> [Stated goal 1]
Summarize the Joliet Oil Corp. v. Brown opinion in two sentences.
> [Stated goal 2]
Retype the Joliet Oil Corp. v. Brown opinion from "The plaintiff appealed" up to and including "of twenty days.".
[Document passage start]
Joliet Oil Corp. v. Brown
This text of 143 F.2d 673 (Joliet Oil Corp. v. Brown) is published on Counsel Stack Legal Research, covering Court of Appeals for the Seventh Circuit primary law. Counsel Stack provides free access to over 12 million legal documents including statutes, case law, regulations, and constitutions.
Opinion
The plaintiff-appellant is a retail dealer in gasoline. On July 12, 1943, the Office of Price Administration commenced proceedings under Procedural Regulation No. 4 to determine whether or not a suspension order should be issued against the plaintiff. After a hearing, an order was entered suspending the plaintiff from acquiring or selling gasoline for a period of ninety days but staying operation of the suspension after the first twenty days, upon condition that the plaintiff comply with the rationing regulations.
The plaintiff appealed to the hearing administrator from the order, and on October 8, 1943, the hearing administrator increased the penalty by ordering that the portion of the sentence to be put in effect be thirty days instead of twenty days.
[Document passage end]
[Dataset content start]
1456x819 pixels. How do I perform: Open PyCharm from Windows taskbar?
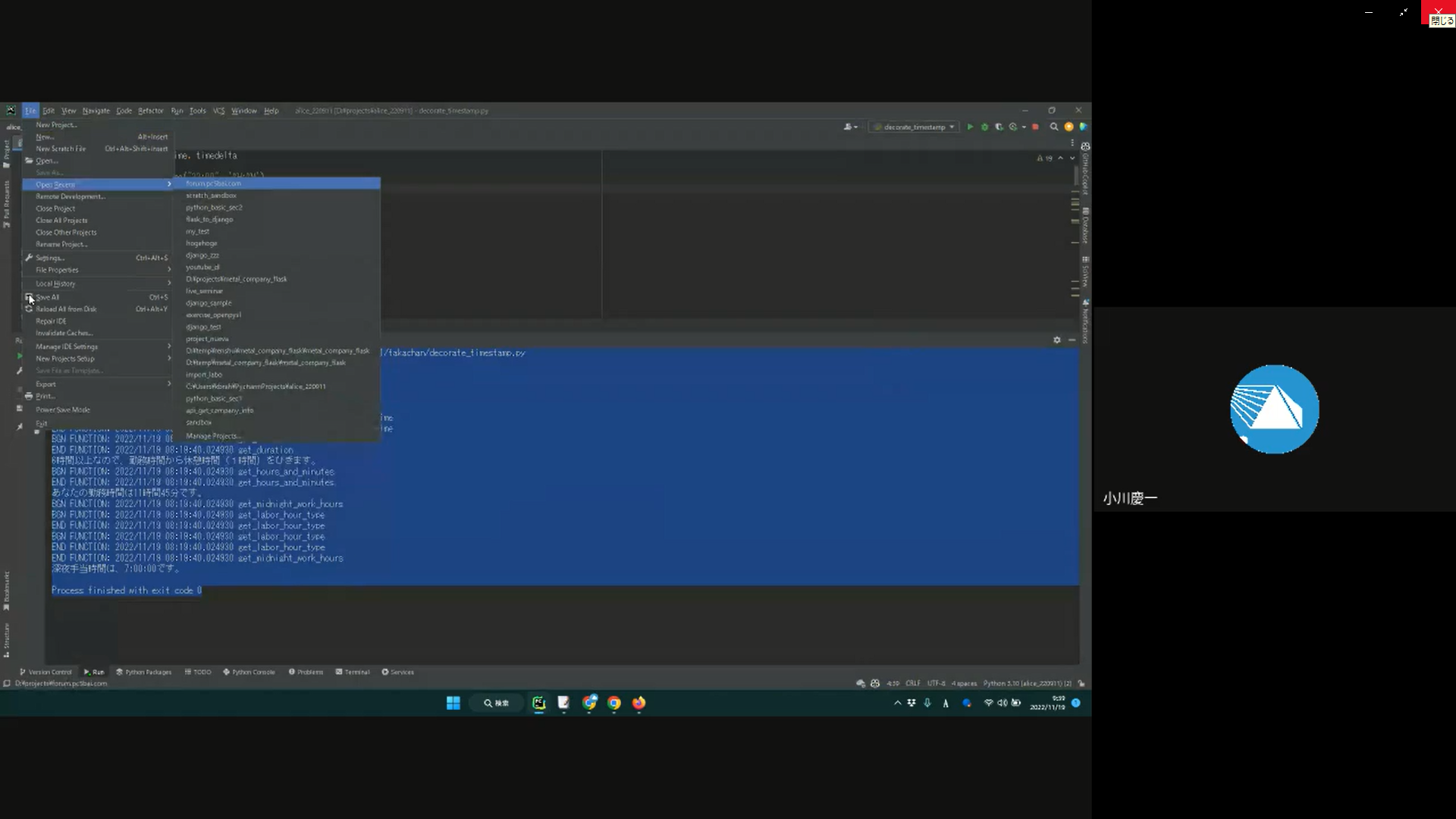[538, 703]
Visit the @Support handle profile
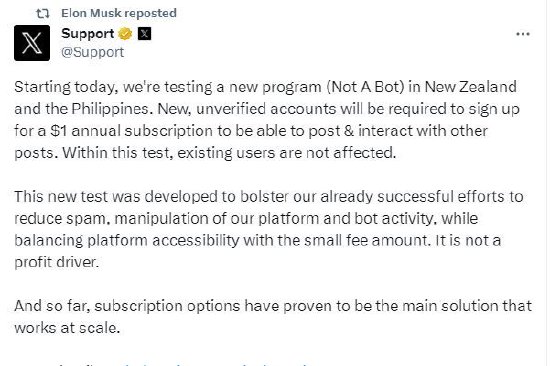The height and width of the screenshot is (366, 550). [93, 52]
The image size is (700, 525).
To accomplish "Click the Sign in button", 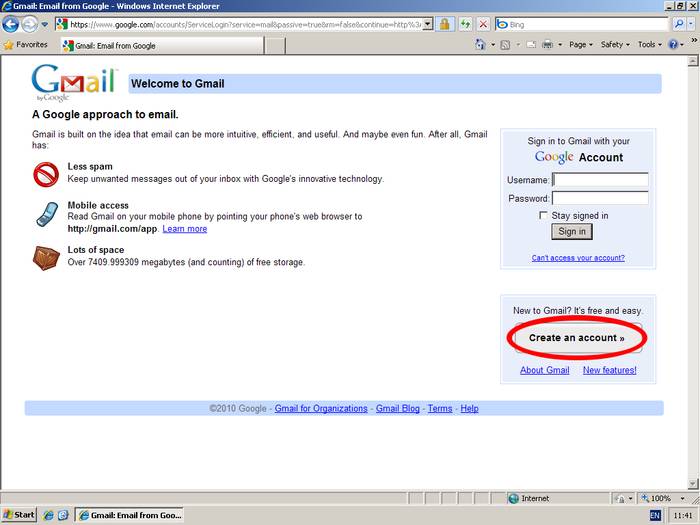I will 572,231.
[Dataset content end]
> [Full output 1]
After proceedings begun by the Office of Price Administration on July 12, 1943, and a hearing, a retail gasoline dealer was suspended from acquiring or selling gasoline for ninety days, with the suspension stayed after the first twenty days on condition that the dealer comply with the rationing regulations. The dealer appealed, and on October 8, 1943, the hearing administrator increased the penalty so that thirty days instead of twenty would be put in effect.

> [Full output 2]
The plaintiff appealed to the hearing administrator from the order, and on October 8, 1943, the hearing administrator increased the penalty by ordering that the portion of the sentence to be put in effect be thirty days instead of twenty days.